Le Tribunal Administratif de Lille a rejeté la requête de M. A... contestant un arrêté préfectoral d'obligation de quitter le territoire français sans délai, fixant le pays de destination et prononçant une interdiction de retour d'un an. Le juge a estimé que le moyen tiré de l'insuffisance de motivation de l'arrêté était manifestement infondé, et que les autres moyens soulevés n'étaient pas assortis des précisions suffisantes pour en apprécier le bien-fondé. La décision a été prise sur le fondement du 7° de l'article R. 222-1 du code de justice administrative, permettant de rejeter par ordonnance les requêtes ne comportant que des moyens manifestement infondés ou insuffisamment précis.
Texte intégral
Vu la procédure suivante :
Par une requête, enregistrée le 12 juillet 2025, M. B... A... demande au tribunal :
1°) d’annuler l’arrêté du 12 juillet 2025 par lequel le préfet du Nord l’a obligé à quitter le territoire français sans délai, a fixé le pays de destination et lui a fait interdiction de revenir sur le territoire pendant un an ;
2°) d’enjoindre au préfet du Nord de lui délivrer une autorisation provisoire de séjour sans délai sous astreinte de 150 euros par jour de retard à compter de l’expiration d’un délai de 15 jours suivant la notification de la décision à intervenir ;
3°) de mettre à la charge de l’Etat la somme de 2 000 euros à verser à son conseil sur le fondement des articles L. 761-1 du code de justice administrative et 37 de la loi du 10 juillet 1991.
La requête a été communiquée au préfet du Nord qui n’a pas produit de mémoire mais des pièces enregistrées le 15 juillet 2025.
Vu les autres pièces du dossier.
Vu le code de justice administrative.
Considérant ce qui suit :
Aux termes de l’article R. 222-1 du code de justice administrative : « Les présidents de (…) formation de jugement des tribunaux (…) peuvent, par ordonnance : (…) / 7° Rejeter, après l'expiration du délai de recours ou, lorsqu'un mémoire complémentaire a été annoncé, après la production de ce mémoire, les requêtes ne comportant que des moyens de légalité externe manifestement infondés, des moyens irrecevables, des moyens inopérants ou des moyens qui ne sont assortis que de faits manifestement insusceptibles de venir à leur soutien ou ne sont manifestement pas assortis des précisions permettant d'en apprécier le bien-fondé. ».

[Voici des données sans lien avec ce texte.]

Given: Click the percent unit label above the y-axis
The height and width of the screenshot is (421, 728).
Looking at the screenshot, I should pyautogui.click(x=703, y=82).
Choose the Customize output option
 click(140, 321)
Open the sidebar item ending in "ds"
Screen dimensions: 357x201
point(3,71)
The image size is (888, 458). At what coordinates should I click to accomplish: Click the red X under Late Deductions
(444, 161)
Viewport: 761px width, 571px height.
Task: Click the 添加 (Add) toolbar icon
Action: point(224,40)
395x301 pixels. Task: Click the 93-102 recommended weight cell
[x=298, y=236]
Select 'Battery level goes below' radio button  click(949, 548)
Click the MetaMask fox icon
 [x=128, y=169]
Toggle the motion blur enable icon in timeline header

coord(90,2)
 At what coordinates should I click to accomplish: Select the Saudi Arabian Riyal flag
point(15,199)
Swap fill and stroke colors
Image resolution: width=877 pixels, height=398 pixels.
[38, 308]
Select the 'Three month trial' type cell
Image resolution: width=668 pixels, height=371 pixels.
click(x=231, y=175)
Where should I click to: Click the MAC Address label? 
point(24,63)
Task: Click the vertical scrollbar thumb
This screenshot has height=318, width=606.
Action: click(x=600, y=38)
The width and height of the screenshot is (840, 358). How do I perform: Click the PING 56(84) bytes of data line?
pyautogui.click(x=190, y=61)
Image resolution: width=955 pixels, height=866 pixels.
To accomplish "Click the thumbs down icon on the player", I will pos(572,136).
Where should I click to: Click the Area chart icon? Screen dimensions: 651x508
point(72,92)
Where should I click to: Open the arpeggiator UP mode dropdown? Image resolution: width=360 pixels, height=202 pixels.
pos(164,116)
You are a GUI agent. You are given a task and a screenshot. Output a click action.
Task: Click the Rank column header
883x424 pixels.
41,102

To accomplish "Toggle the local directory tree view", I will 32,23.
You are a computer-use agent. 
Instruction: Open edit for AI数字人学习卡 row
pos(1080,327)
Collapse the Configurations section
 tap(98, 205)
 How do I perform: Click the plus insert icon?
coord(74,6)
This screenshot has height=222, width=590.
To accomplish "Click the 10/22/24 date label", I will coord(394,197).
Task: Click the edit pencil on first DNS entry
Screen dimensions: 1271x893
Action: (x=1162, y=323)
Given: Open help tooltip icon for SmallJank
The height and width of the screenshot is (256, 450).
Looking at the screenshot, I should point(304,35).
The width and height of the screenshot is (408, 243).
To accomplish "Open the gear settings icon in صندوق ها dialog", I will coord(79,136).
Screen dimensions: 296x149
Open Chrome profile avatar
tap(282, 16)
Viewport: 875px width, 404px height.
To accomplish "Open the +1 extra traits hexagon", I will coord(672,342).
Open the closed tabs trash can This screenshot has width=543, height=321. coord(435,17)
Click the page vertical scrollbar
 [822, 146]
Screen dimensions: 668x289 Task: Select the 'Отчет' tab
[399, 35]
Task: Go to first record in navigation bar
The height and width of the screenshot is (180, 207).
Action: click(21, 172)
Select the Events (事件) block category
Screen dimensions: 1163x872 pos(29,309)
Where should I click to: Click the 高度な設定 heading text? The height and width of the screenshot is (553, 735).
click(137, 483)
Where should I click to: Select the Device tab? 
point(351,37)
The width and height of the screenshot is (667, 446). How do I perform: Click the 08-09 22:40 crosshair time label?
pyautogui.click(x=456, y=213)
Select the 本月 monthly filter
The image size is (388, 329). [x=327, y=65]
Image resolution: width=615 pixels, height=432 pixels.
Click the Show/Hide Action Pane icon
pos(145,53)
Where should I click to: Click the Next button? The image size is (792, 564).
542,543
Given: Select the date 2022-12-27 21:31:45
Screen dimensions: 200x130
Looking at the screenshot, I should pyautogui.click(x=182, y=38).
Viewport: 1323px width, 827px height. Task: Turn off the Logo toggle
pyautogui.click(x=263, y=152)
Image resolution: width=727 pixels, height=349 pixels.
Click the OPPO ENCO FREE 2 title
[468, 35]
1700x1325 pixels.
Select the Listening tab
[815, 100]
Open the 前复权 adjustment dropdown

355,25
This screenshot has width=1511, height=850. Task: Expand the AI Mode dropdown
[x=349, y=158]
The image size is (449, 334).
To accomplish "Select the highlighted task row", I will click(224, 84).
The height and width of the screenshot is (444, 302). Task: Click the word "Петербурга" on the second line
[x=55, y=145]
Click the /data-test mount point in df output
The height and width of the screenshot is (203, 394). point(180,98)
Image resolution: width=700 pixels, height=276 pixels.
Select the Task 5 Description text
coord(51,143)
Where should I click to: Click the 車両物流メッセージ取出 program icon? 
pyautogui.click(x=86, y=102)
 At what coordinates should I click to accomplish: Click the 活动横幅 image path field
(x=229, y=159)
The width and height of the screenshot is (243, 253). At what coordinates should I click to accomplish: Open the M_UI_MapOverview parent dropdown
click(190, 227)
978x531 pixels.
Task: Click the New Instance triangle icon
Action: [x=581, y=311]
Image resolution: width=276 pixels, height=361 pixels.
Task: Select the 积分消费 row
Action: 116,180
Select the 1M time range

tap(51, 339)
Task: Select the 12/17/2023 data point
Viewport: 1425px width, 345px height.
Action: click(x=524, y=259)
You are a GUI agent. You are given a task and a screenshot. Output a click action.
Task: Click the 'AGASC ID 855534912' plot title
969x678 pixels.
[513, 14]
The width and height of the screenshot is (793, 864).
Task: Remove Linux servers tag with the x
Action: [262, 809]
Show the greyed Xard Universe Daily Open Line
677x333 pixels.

En l’espèce, M. A... conteste l’arrêté du 12 juillet 2025 par lequel le
préfet du Nord lui a fait obligation de quitter le territoire français sans délai et lui a fait interdiction de revenir sur le territoire pendant un an.
En premier lieu, si le requérant soutient que les décisions contestées sont insuffisamment motivées, celles-ci comportent toutefois les circonstances de faits et de droit sur lesquelles le préfet du Nord s’est fondé pour les édicter. Par suite, le moyen tiré de l’insuffisance de motivation est manifestement infondé.
En deuxième lieu, si le requérant soutient que la décision portant obligation de quitter le territoire porte atteinte à son droit au respect de la vie privée et familiale, que la décision refusant un délai de départ volontaire est entachée d’illégalité en ce qu’il ne constitue pas une menace pour l’ordre public et ne présente pas de risque de fuite, que la décision fixant le pays de destination méconnait les stipulations de l’article 3 de la convention européenne des droits de l’homme et que la décision prononçant une interdiction de retour est entachée d’erreur manifeste d’appréciation quant à la durée de cette interdiction, ces moyens ne sont manifestement pas assortis des précisions permettant d’en apprécier le bien-fondé.
Par suite, la requête de M. A... ne comportant qu’un moyen de légalité externe manifestement infondé et des moyens qui ne sont manifestement pas assortis des précisions permettant d’en apprécier le bien-fondé, il y a lieu de la rejeter en application des dispositions du 7° de l’article R. 222-1 du code de justice administrative.
O R D O N N E :
Article 1er : La requête de M. A... est rejetée.
Article 2 : La présente ordonnance sera notifiée à M. B... A... et au préfet du Nord.
Fait à Lille, le 27 novembre 2025.
La présidente de la 5ème chambre,
Signé
J. Féménia
La République mande et ordonne au préfet du Nord, en ce qui le concerne, ou à tous commissaires de justice à ce requis en ce qui concerne les voies de droit commun, contre les parties privées, de pourvoir à l'exécution de la présente ordonnance.